Exercise description ->
Your answer must match the entries below word for word.
--------------------------------------------------
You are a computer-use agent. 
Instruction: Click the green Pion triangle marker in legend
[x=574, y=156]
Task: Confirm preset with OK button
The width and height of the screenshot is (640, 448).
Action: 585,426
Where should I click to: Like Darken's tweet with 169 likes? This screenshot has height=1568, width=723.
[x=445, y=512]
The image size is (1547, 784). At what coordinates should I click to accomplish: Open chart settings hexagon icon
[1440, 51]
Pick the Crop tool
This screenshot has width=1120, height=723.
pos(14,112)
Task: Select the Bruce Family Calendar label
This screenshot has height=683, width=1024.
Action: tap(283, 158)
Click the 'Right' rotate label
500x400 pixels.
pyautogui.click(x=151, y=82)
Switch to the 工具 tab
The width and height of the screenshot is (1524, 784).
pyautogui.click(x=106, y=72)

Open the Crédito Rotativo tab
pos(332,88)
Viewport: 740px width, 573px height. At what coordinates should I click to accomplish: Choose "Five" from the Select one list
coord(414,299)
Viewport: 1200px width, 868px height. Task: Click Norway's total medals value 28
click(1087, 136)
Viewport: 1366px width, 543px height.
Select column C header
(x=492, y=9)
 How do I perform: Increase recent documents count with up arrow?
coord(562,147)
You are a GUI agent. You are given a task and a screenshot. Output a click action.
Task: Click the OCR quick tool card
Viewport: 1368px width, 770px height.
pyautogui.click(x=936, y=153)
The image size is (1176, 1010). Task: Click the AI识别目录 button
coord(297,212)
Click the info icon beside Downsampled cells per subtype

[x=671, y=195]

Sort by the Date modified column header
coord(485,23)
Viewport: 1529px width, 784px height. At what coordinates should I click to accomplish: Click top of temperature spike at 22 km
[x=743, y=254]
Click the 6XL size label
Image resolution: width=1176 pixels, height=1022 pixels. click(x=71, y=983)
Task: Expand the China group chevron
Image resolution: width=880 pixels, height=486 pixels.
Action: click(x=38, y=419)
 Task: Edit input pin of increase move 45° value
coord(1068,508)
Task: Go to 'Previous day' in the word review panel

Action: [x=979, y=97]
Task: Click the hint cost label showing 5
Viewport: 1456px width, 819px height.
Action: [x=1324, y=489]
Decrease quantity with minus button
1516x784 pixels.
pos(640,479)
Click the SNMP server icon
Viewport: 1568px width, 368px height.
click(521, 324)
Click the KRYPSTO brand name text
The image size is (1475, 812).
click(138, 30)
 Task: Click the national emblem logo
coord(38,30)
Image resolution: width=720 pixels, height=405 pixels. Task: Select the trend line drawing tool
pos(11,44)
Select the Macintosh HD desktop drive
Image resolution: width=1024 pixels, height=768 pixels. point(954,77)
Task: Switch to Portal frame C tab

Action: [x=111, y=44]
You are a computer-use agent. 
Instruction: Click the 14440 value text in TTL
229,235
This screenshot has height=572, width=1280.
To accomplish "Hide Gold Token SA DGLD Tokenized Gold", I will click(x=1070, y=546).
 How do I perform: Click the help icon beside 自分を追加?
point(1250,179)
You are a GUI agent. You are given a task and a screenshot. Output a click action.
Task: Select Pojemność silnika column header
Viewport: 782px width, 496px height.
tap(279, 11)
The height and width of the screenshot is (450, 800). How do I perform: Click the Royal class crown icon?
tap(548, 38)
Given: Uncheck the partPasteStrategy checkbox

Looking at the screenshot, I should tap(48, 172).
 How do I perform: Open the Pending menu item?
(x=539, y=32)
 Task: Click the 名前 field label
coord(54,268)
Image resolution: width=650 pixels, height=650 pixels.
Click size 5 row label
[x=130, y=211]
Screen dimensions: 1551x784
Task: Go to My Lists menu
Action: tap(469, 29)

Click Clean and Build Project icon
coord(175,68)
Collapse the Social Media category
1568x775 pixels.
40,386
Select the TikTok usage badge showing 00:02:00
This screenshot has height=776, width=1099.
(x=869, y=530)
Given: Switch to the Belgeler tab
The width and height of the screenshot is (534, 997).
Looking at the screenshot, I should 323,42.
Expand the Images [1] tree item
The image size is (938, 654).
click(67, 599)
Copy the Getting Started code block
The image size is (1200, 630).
--------------------------------------------------
Exercise result ->
You are a computer-use agent. 
Instruction: Click the green Pion triangle marker in legend
[x=574, y=156]
Task: Confirm preset with OK button
The width and height of the screenshot is (640, 448).
Action: 585,426
Where should I click to: Like Darken's tweet with 169 likes? This screenshot has height=1568, width=723.
[x=445, y=512]
The image size is (1547, 784). At what coordinates should I click to accomplish: Open chart settings hexagon icon
[1440, 51]
Pick the Crop tool
This screenshot has width=1120, height=723.
pos(14,112)
Task: Select the Bruce Family Calendar label
This screenshot has height=683, width=1024.
Action: tap(283, 158)
Click the 'Right' rotate label
500x400 pixels.
pyautogui.click(x=151, y=82)
Switch to the 工具 tab
The width and height of the screenshot is (1524, 784).
pyautogui.click(x=106, y=72)

Open the Crédito Rotativo tab
pos(332,88)
Viewport: 740px width, 573px height. At what coordinates should I click to accomplish: Choose "Five" from the Select one list
coord(414,299)
Viewport: 1200px width, 868px height. Task: Click Norway's total medals value 28
click(1087, 136)
Viewport: 1366px width, 543px height.
Select column C header
(x=492, y=9)
 How do I perform: Increase recent documents count with up arrow?
coord(562,147)
You are a GUI agent. You are given a task and a screenshot. Output a click action.
Task: Click the OCR quick tool card
Viewport: 1368px width, 770px height.
pyautogui.click(x=936, y=153)
The image size is (1176, 1010). Task: Click the AI识别目录 button
coord(297,212)
Click the info icon beside Downsampled cells per subtype

[x=671, y=195]

Sort by the Date modified column header
coord(485,23)
Viewport: 1529px width, 784px height. At what coordinates should I click to accomplish: Click top of temperature spike at 22 km
[x=743, y=254]
Click the 6XL size label
Image resolution: width=1176 pixels, height=1022 pixels. click(x=71, y=983)
Task: Expand the China group chevron
Image resolution: width=880 pixels, height=486 pixels.
Action: click(x=38, y=419)
 Task: Edit input pin of increase move 45° value
coord(1068,508)
Task: Go to 'Previous day' in the word review panel

Action: [x=979, y=97]
Task: Click the hint cost label showing 5
Viewport: 1456px width, 819px height.
Action: [x=1324, y=489]
Decrease quantity with minus button
1516x784 pixels.
pos(640,479)
Click the SNMP server icon
Viewport: 1568px width, 368px height.
click(521, 324)
Click the KRYPSTO brand name text
The image size is (1475, 812).
click(138, 30)
 Task: Click the national emblem logo
coord(38,30)
Image resolution: width=720 pixels, height=405 pixels. Task: Select the trend line drawing tool
pos(11,44)
Select the Macintosh HD desktop drive
Image resolution: width=1024 pixels, height=768 pixels. point(954,77)
Task: Switch to Portal frame C tab

Action: [x=111, y=44]
You are a computer-use agent. 
Instruction: Click the 14440 value text in TTL
229,235
This screenshot has height=572, width=1280.
To accomplish "Hide Gold Token SA DGLD Tokenized Gold", I will click(x=1070, y=546).
 How do I perform: Click the help icon beside 自分を追加?
point(1250,179)
You are a GUI agent. You are given a task and a screenshot. Output a click action.
Task: Select Pojemność silnika column header
Viewport: 782px width, 496px height.
tap(279, 11)
The height and width of the screenshot is (450, 800). How do I perform: Click the Royal class crown icon?
tap(548, 38)
Given: Uncheck the partPasteStrategy checkbox

Looking at the screenshot, I should tap(48, 172).
 How do I perform: Open the Pending menu item?
(x=539, y=32)
 Task: Click the 名前 field label
coord(54,268)
Image resolution: width=650 pixels, height=650 pixels.
Click size 5 row label
[x=130, y=211]
Screen dimensions: 1551x784
Task: Go to My Lists menu
Action: tap(469, 29)

Click Clean and Build Project icon
coord(175,68)
Collapse the Social Media category
1568x775 pixels.
40,386
Select the TikTok usage badge showing 00:02:00
This screenshot has height=776, width=1099.
(x=869, y=530)
Given: Switch to the Belgeler tab
The width and height of the screenshot is (534, 997).
Looking at the screenshot, I should 323,42.
Expand the Images [1] tree item
The image size is (938, 654).
click(67, 599)
Copy the Getting Started code block
The image size is (1200, 630).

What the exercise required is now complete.